§ THE PROBLEM
Retype all of the records below word for word, leaving out the pictures.

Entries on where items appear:
┌──
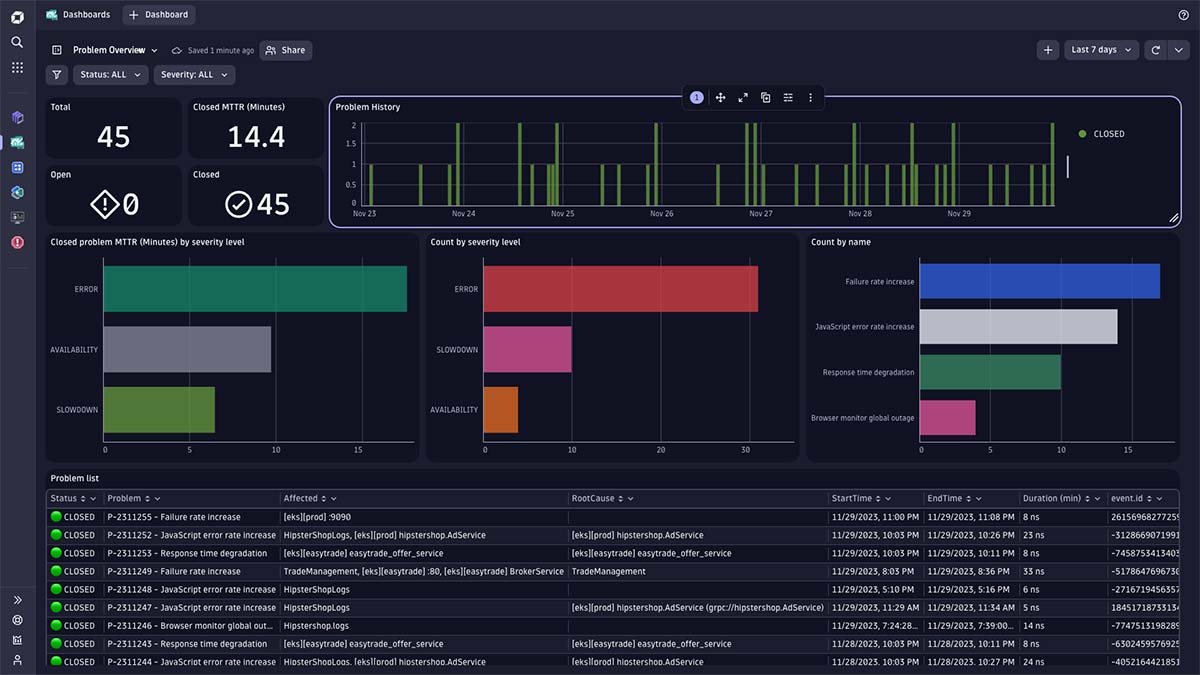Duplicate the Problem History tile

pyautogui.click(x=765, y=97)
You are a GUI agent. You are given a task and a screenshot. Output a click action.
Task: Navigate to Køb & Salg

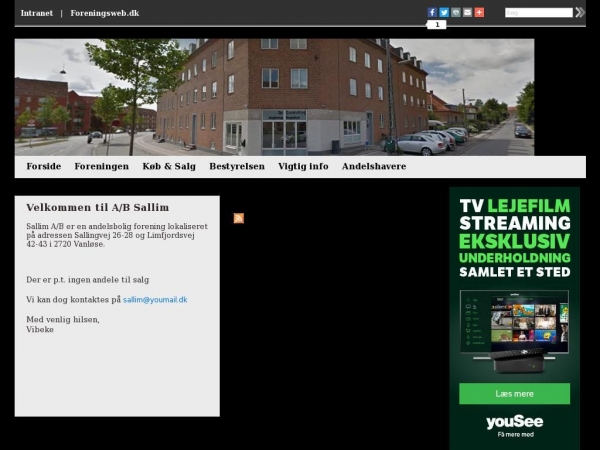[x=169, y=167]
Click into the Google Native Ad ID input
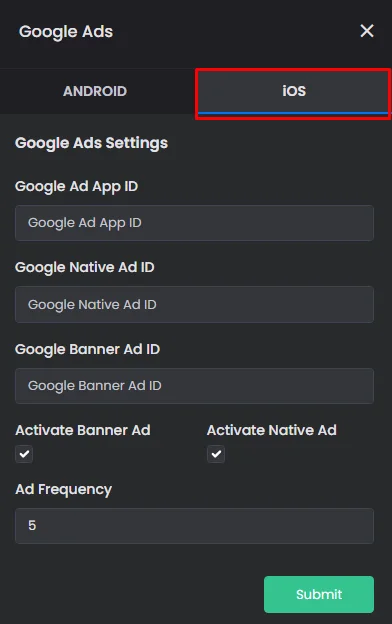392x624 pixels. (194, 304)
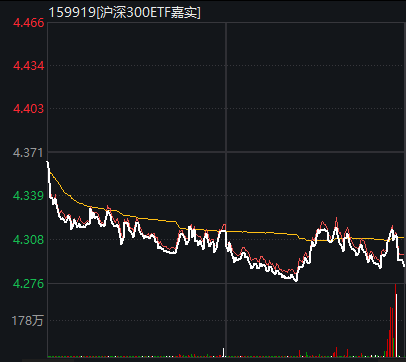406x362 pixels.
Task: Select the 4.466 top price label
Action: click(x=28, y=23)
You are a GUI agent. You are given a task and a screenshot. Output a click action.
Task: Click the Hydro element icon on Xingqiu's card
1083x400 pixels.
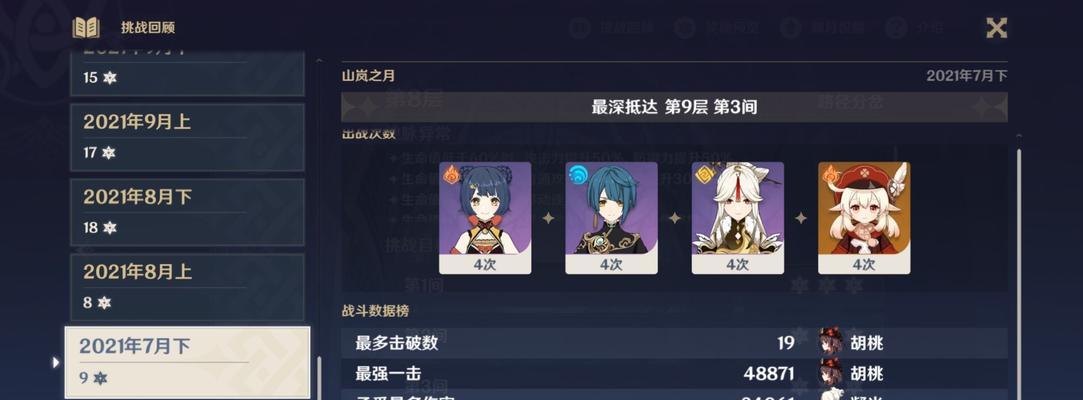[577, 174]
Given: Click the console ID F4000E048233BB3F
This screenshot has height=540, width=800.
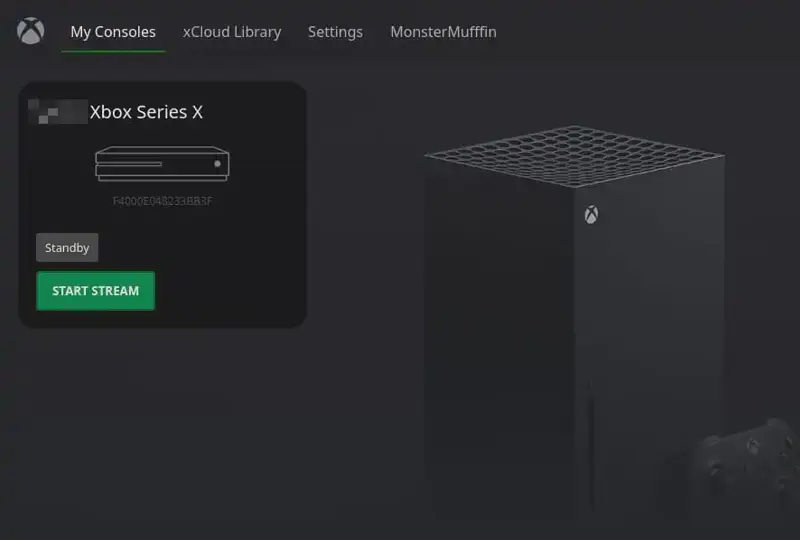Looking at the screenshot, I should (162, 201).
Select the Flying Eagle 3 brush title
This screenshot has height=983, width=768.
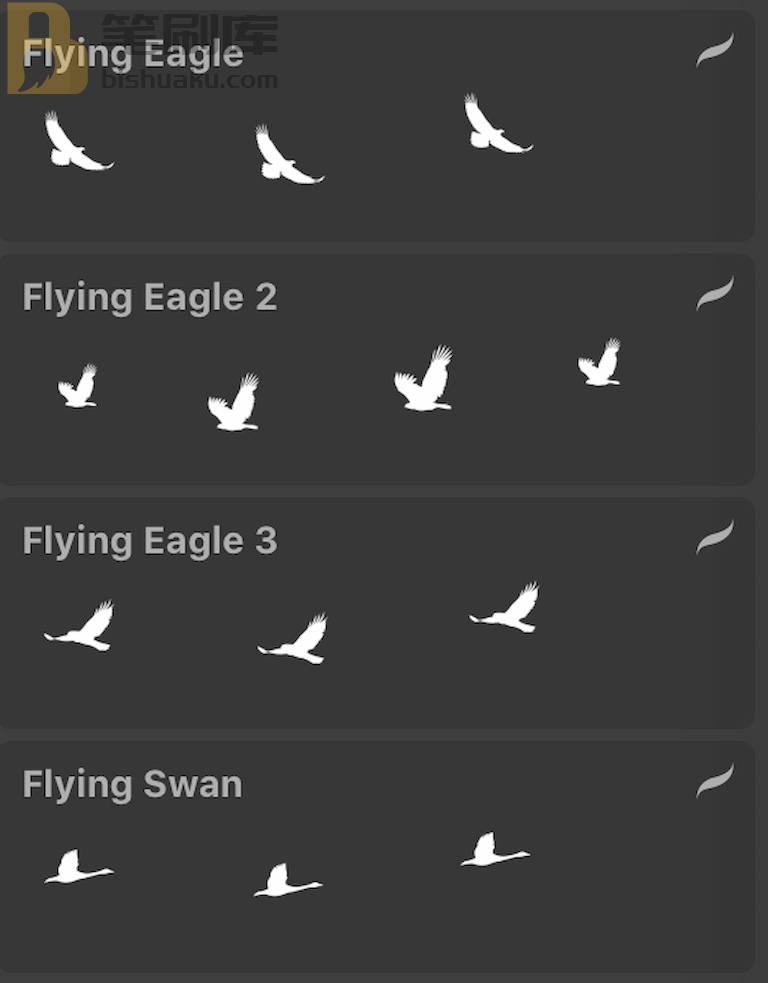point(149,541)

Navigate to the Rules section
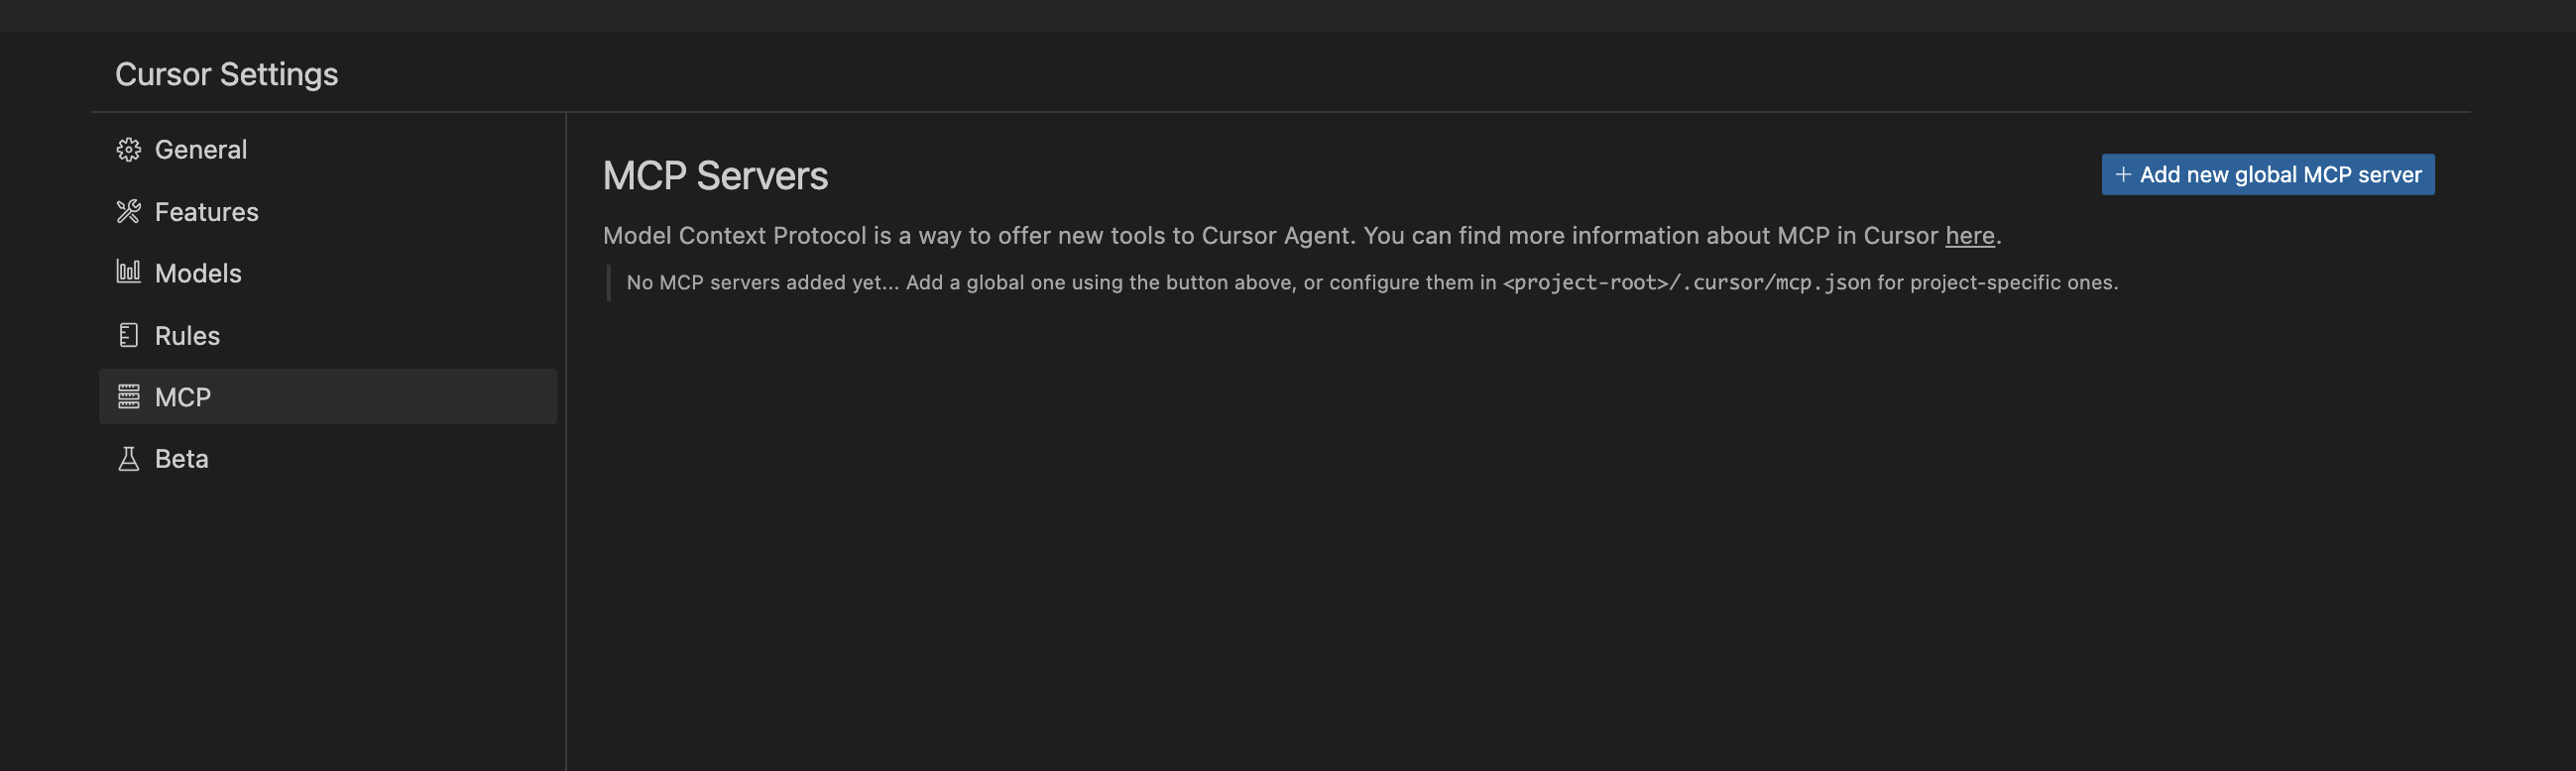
└──
§ RESPONSE TO THIS EXERCISE
Duplicate the Problem History tile

pyautogui.click(x=765, y=97)
You are a GUI agent. You are given a task and a screenshot. Output a click action.
Task: Navigate to Køb & Salg

[x=169, y=167]
Click into the Google Native Ad ID input
392x624 pixels. (194, 304)
406x362 pixels.
Task: Select the 4.466 top price label
Action: click(x=28, y=23)
You are a GUI agent. You are given a task and a screenshot. Output a click action.
Task: Click the Hydro element icon on Xingqiu's card
1083x400 pixels.
[577, 174]
Given: Click the console ID F4000E048233BB3F
This screenshot has height=540, width=800.
Looking at the screenshot, I should (162, 201).
Select the Flying Eagle 3 brush title
This screenshot has height=983, width=768.
point(149,541)

Navigate to the Rules section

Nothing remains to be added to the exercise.